ST. JOHN’S, Antigua, CMC – The Antigua and Barbuda government is among the many Caribbean governments that have expressed concern over Trump’s new immigration policy, describing it as “frightening”.
The new rule, as being advocated by the White House adviser Stephen Miller is being regarded as a critical piece of President Donald Trump’s America First immigration agenda and is aimed at reshaping the immigrant community.
The new regulation is aimed at hundreds of thousands of immigrants who enter the country legally every year and then apply to become permanent residents. Starting in October, the government’s decision will be based on an aggressive wealth test to determine whether those immigrants have the means to support themselves.
Poor immigrants will be denied permanent legal status, also known as a green card, if they are deemed likely to use government benefit programs such as food stamps and subsidized housing. Wealthier immigrants, who are designated as less likely to require public assistance, will be able to obtain a green card.
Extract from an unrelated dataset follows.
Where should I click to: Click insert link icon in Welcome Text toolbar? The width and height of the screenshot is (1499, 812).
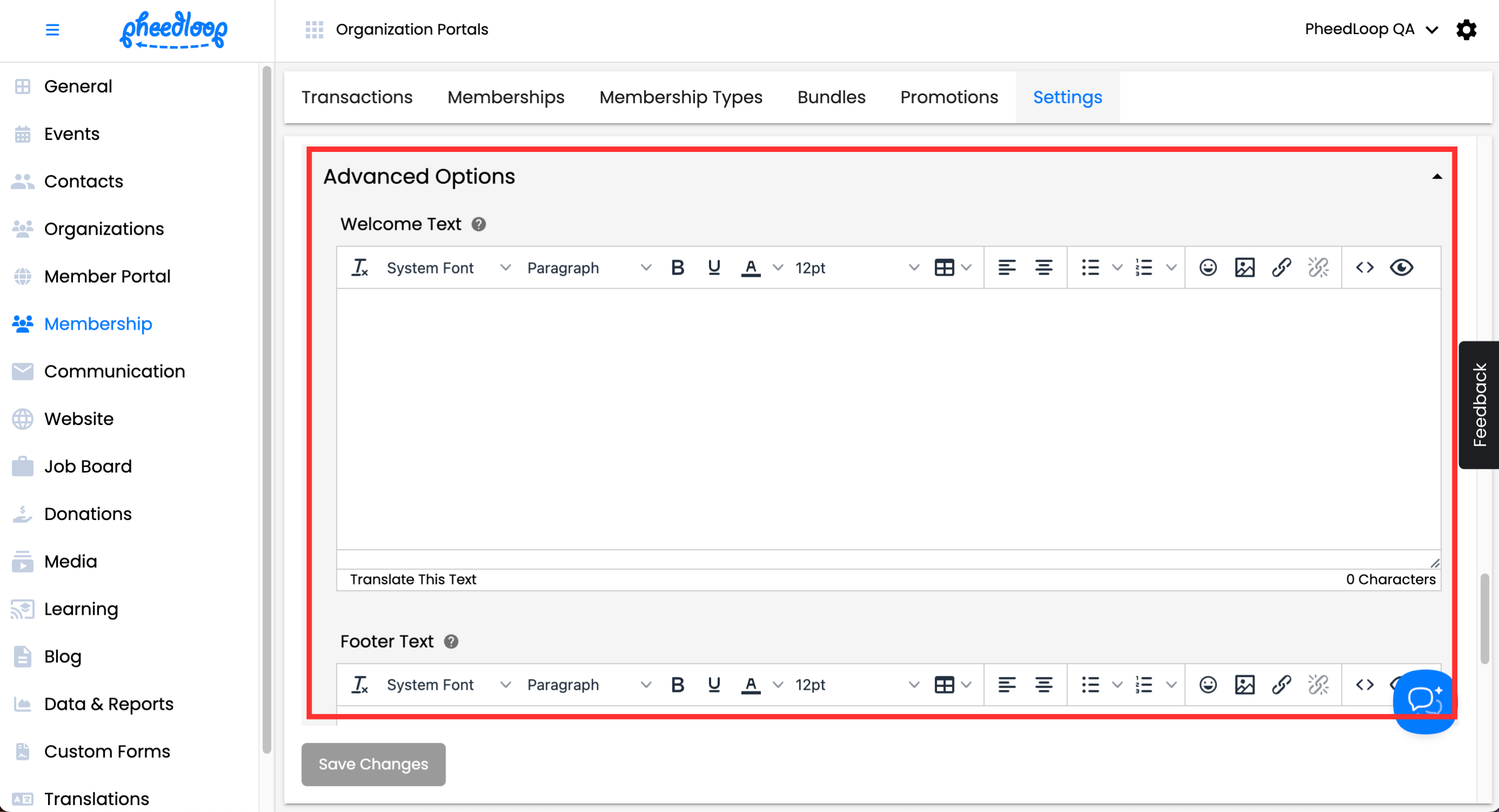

Officials said the program would not apply to people who already have green cards, to certain members of the military, to refugees and asylum-seekers, or to pregnant women and children.
Immigration and Foreign Affairs Minister EP Chet Greene said Antigua and Barbuda should prepare to deal with the consequences if this plan is implemented.
“If it goes forward, I mean you could be surprised to see the wave of returnees to these parts, as persons are forced out because that’s the effect of it… it forces you out of the system,” he said.
“I can only hope that the forces aligned to fight this back are successful, but in the meantime just encourage our diaspora community to be mindful of what is happening: the many changes, the shift in policies taking place in the United States to be sure that they have their own game plans in place, to protect themselves, to protect their families,” Greene told the state-owned ABS Television and Radio.
“I think the time has come with all of this ‘new development’ that we have to start looking at how do we prepare for the very likely eventuality of Antiguans returning home in large numbers. How do we cater to them socially? How do we cater to them from the perspective of work, the workplace? How do we look about the issue of health care? How do we look at the issue of security?”
Greene said that some people are returning home with real hard seasoned criminal traits learned in the North American capitals.
“Do we have in our own space a police force, a military and paramilitary services that can deal with, respond to and can really deal with these guys that are coming with first world criminal standards” he added.